Le leggi contro l’odio e la discriminazione migliorano il modo di convivere e rendono migliore la società. E con la famiglia che mi ritrovo, scrive Marina Viola, le sento ancora più mie, le sento sulla pelle e su quella dei miei figli
Metti di essere in un bar, magari in Messico, o in California, in Albania o a Marrakech. Il locale è pieno, anche di brutti ceffi. Per sbaglio, schiacci il piede a uno, lui ti dice what the fuck, tu glielo schiacci ancora, guardandolo fisso negli occhi. Inizia la rissa, tutti cominciano a darle di santa ragione, e chi becchi becchi. Che tu sia gay, disabile, non bianco non importa. Sei lì, ti metti anche tu a menare. Alla fine, un disabile, un nero, un gay si fanno male. Ma non per il loro essere chi sono. Si sono trovati nel posto sbagliato al momento sbagliato.
Metti invece di essere alle superiori, e un tuo compagno è nero, disabile o sembra gay. Tu e i tuoi amici lo prendete sempre in giro: a ginnastica, durante l’intervallo, in cortile. Quando alla mattina lo incontri che va a scuola, non perdi occasione di dirgli una cattiveria. Un giorno ti decidi. Lo aspetti con due o tre amici fuori e gli dai una fracassata di botte.
Questi due scenari sono molto differenti tra loro: nel primo è violenza e basta, nel secondo è violenza, odio, discriminazione. Se il compagno non fosse disabile, nero o gay lo avresti molto probabilmente lasciato stare. Ma gli handicappati di merda, i negri che ci rubano il lavoro, i culattoni che ti fanno schifo non scappano dalle grinfie di chi è intollerante. Dal punto di vista giuridico, dunque, si potrà condannare i due casi nello stesso modo? Il parlamento italiano dice implicitamente di sì, che tra i due scenari non c’è nessuna differenza.
Il ddl Zan non è stato approvato: ecco un altro motivo per rimanere negli Stati Uniti, dove le leggi contro l’odio e la discriminazione sono tante e anche sacrosante (scusate la rima). Sono leggi che migliorano il modo di convivere, che rendono migliore la società.
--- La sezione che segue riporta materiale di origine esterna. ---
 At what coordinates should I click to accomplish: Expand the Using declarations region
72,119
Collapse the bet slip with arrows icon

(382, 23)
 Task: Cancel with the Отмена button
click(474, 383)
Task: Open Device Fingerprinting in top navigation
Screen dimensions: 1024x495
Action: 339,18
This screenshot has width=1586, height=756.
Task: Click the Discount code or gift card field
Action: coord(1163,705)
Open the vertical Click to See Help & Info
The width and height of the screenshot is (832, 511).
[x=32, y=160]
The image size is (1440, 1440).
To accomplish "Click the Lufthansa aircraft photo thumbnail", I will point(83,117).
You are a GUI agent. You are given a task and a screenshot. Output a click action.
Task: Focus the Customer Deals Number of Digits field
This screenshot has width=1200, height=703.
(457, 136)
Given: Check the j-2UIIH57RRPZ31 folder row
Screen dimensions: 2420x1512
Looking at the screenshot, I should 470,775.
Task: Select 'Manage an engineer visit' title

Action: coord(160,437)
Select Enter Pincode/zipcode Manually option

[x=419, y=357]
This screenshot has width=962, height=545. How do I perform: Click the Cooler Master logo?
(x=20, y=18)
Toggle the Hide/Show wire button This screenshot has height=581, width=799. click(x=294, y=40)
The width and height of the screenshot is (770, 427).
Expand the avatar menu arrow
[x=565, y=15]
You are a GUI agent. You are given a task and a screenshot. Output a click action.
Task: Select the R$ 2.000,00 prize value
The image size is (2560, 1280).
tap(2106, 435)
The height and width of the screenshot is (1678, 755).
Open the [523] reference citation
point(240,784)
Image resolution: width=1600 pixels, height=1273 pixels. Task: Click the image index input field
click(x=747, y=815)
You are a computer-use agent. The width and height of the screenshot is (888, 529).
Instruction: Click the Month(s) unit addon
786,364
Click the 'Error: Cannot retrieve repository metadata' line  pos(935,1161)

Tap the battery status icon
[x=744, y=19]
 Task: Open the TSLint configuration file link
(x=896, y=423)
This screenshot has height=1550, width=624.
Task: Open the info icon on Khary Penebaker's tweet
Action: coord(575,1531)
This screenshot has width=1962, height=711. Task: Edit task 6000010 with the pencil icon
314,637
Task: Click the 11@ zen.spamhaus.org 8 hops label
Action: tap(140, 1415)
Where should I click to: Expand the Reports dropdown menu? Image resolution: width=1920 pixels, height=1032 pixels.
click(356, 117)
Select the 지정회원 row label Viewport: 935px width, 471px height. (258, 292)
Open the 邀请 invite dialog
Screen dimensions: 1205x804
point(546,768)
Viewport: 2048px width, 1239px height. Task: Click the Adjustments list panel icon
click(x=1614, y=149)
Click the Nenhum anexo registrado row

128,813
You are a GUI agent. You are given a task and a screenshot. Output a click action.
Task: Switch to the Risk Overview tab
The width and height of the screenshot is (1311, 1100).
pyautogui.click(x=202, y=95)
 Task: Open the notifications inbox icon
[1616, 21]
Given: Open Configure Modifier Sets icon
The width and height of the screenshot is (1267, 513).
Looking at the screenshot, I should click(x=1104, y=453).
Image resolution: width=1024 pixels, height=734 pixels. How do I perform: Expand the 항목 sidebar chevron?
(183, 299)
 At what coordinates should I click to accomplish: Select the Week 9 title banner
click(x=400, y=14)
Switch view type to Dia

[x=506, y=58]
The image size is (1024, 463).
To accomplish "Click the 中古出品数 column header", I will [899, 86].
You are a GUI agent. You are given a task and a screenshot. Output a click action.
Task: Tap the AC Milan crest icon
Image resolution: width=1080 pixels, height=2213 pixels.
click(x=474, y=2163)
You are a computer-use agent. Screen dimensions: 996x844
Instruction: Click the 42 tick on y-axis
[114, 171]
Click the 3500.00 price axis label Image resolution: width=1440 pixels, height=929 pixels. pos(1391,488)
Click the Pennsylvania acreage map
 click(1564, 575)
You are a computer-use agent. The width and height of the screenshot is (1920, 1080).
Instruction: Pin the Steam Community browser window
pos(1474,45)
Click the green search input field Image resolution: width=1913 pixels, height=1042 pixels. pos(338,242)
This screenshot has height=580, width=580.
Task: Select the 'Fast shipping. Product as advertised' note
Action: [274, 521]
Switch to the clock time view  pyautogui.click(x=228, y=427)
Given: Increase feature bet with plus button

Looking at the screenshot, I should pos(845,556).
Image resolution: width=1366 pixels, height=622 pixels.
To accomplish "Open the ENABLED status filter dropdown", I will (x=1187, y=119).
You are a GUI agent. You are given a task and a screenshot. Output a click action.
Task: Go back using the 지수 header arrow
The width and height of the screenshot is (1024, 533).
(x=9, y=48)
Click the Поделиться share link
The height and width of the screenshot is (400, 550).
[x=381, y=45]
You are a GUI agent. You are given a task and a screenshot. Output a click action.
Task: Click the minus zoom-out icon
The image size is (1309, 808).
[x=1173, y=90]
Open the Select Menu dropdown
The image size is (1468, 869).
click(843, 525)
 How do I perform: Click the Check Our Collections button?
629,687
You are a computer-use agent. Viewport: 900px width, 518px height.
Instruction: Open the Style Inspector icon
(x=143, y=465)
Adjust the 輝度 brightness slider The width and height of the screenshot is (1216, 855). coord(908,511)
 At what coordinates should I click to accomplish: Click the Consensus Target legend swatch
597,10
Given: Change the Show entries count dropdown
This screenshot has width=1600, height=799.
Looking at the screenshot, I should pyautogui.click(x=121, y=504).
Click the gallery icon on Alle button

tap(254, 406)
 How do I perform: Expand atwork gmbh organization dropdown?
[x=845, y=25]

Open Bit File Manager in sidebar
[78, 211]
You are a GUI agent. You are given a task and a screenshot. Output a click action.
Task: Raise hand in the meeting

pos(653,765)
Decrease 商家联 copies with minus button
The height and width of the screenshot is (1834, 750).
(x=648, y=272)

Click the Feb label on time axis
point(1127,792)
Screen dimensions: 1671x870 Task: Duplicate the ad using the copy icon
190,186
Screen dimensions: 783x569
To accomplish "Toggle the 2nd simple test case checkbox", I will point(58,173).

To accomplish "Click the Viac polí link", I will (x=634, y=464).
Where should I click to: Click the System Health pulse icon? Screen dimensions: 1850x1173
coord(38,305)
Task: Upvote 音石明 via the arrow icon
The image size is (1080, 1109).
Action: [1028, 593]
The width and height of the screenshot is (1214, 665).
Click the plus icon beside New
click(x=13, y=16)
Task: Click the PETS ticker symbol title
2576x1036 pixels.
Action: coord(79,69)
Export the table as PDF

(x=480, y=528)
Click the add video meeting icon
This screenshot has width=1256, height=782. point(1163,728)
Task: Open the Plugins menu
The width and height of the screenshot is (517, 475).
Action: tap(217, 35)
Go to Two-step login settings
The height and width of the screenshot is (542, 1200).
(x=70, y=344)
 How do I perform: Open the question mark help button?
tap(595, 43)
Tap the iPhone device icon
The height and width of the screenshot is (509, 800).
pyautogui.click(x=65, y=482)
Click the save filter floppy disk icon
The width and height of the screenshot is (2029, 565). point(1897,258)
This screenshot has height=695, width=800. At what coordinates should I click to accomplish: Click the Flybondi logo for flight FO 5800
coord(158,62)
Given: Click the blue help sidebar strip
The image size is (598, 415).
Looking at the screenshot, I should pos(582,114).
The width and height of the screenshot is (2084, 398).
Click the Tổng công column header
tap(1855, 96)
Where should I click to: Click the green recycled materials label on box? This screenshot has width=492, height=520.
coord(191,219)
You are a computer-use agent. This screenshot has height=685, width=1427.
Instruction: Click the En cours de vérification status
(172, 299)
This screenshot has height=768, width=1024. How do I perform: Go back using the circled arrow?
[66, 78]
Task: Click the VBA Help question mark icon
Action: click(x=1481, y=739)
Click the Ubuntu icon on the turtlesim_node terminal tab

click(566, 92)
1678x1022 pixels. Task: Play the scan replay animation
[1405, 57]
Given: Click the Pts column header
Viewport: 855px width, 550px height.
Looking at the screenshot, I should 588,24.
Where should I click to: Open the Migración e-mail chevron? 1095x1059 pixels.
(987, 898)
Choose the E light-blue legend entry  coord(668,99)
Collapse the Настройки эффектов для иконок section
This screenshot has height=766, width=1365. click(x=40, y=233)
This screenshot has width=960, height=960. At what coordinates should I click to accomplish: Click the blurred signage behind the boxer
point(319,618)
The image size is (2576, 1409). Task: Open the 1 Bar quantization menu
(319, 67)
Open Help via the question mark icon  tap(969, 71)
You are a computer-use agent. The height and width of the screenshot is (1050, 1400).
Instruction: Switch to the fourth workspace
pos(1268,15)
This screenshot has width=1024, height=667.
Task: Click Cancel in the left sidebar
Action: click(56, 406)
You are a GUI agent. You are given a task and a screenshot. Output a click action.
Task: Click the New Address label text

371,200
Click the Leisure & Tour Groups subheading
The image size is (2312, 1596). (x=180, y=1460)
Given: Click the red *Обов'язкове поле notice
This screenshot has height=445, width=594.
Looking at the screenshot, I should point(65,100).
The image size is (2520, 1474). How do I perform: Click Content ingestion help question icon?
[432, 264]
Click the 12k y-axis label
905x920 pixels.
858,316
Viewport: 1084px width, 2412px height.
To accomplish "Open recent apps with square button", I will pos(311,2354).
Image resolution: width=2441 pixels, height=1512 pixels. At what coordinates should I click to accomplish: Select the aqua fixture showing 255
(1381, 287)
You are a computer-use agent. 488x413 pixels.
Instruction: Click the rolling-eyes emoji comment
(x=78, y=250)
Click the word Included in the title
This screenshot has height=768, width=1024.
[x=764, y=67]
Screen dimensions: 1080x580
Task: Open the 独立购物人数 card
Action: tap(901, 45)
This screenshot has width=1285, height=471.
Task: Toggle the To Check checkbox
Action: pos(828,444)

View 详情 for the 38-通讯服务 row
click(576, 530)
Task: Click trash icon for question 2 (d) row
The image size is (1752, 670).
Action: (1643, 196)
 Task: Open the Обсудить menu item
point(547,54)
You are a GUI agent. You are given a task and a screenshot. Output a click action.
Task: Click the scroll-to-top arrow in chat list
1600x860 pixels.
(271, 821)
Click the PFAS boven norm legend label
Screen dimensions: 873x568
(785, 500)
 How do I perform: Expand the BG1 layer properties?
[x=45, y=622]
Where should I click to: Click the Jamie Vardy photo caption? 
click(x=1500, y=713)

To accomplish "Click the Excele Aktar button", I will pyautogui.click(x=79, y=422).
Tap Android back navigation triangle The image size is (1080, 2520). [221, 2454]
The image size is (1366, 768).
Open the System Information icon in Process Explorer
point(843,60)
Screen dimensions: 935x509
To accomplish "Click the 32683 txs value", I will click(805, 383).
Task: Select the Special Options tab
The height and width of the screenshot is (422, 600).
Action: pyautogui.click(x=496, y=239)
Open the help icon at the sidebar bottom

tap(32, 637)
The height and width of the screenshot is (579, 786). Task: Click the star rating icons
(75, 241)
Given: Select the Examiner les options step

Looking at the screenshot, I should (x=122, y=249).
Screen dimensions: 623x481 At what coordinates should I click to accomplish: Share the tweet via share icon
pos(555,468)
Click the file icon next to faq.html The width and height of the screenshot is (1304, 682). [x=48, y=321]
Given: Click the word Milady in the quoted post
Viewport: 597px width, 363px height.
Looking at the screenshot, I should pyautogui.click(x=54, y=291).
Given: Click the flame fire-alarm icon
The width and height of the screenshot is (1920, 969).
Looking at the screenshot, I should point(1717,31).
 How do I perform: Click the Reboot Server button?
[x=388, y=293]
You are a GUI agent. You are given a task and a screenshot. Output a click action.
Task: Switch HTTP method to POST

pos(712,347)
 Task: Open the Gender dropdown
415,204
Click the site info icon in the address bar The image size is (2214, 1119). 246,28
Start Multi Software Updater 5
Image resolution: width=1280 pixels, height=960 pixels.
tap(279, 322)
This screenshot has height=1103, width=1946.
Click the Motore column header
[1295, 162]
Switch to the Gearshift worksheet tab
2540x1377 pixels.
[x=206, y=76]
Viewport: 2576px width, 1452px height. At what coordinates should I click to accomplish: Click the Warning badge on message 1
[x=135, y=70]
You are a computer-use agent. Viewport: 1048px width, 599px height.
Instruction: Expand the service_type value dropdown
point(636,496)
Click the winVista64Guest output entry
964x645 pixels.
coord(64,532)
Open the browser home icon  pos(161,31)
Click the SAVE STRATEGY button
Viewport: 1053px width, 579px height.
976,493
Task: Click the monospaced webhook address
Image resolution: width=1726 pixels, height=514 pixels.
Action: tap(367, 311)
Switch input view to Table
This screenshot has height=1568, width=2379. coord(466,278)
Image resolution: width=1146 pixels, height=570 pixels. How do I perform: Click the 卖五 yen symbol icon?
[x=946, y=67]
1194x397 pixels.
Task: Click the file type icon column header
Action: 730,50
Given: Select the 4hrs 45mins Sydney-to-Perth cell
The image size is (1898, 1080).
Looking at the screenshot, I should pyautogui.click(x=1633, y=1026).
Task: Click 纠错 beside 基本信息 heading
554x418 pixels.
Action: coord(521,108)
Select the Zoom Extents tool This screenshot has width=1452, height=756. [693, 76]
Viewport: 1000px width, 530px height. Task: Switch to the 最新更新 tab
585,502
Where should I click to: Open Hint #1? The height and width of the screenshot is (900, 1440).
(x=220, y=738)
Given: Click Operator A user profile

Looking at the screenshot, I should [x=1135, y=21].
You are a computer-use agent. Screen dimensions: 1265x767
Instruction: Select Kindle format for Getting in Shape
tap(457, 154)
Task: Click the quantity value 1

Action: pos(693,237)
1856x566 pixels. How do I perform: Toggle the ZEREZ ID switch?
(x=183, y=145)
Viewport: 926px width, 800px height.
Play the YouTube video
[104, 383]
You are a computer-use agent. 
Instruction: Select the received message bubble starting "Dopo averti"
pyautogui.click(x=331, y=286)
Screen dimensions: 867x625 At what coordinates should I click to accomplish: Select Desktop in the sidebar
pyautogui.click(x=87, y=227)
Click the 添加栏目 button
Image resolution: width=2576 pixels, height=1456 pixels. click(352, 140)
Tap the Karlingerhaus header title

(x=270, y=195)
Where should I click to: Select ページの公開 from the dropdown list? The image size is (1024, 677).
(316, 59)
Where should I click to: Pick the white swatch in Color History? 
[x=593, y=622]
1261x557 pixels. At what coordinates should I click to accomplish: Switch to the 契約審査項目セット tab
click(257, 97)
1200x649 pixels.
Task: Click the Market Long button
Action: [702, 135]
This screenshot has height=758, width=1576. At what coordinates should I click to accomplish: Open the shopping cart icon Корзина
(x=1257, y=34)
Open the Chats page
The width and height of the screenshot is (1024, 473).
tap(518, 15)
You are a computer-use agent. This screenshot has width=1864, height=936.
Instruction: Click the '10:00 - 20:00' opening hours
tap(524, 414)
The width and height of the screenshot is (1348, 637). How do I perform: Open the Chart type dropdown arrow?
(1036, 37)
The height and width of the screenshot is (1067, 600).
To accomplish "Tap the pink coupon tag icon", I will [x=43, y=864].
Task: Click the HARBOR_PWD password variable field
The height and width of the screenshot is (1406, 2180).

Ma sono anche leggi che nel mio piccolo, con la famiglia che mi ritrovo, sento ancora più mie, le sento sulla pelle e su quella dei miei figli. Se qualcuno picchia Luca, autistico, si becca anche l’aggravante per odio nei suoi confronti. Se Sofia, dichiarata gender fluid, viene bullizzata, discriminata, trattata male, anche questa volta possiamo contare sull’aggravante.
Sono anni che combatto per il diritto di tutti noi di essere accettati per come siamo, per fare in modo che la dignità sia garantita non solo a qualcuno, ma a tutti. In particolare, con il mio grande amico Gianluca Nicoletti, combatto a spada tratta tutto quello che una diagnosi come l’autismo porta con sé: discriminazioni, solitudini, carenza di servizi, ricerca di spazi pubblici per creare centri, ma soprattutto per fare in modo che la disabilità possa beneficiare con il resto della società di diritti che sono dovuti. E invece mi sembra che questa povera Italia abbia fatto un bel passo indietro: l’aggravante non è contemplata. È una delle conferme del fatto che vive bene solo chi è bianco, maschio, eterosessuale, normodotato e cattolico. Per tutti gli altri bisogna ancora aspettare.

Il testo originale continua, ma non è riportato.